▼
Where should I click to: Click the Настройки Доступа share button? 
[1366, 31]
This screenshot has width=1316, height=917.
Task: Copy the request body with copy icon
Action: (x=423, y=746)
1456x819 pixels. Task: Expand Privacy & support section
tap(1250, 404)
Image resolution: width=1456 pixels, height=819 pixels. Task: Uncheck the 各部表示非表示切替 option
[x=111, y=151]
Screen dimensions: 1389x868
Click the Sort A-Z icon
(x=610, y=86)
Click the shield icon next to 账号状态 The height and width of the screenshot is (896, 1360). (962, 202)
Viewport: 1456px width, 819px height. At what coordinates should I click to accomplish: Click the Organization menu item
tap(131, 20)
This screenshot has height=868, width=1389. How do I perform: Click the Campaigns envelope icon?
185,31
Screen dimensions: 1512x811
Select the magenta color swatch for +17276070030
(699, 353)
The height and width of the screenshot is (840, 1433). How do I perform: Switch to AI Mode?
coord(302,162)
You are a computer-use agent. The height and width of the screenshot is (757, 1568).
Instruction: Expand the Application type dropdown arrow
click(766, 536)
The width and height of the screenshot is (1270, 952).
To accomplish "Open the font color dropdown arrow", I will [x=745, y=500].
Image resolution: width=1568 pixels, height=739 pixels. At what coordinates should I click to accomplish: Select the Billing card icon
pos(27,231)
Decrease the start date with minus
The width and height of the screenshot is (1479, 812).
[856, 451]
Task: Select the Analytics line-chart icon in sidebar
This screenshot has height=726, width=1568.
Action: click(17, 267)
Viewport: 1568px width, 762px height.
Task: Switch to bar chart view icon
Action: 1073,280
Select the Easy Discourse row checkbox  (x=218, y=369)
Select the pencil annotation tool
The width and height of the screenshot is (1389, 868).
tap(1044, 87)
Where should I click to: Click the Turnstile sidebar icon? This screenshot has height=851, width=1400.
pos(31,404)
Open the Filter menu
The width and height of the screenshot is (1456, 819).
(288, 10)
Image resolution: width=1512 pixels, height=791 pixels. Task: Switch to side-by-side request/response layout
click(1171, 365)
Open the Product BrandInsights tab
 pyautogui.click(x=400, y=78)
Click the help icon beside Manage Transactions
▲
Problem:
Pick out every line above that holds the word "dimensions" and copy it.

Problem solution:
Screen dimensions: 1389x868
Screen dimensions: 1512x811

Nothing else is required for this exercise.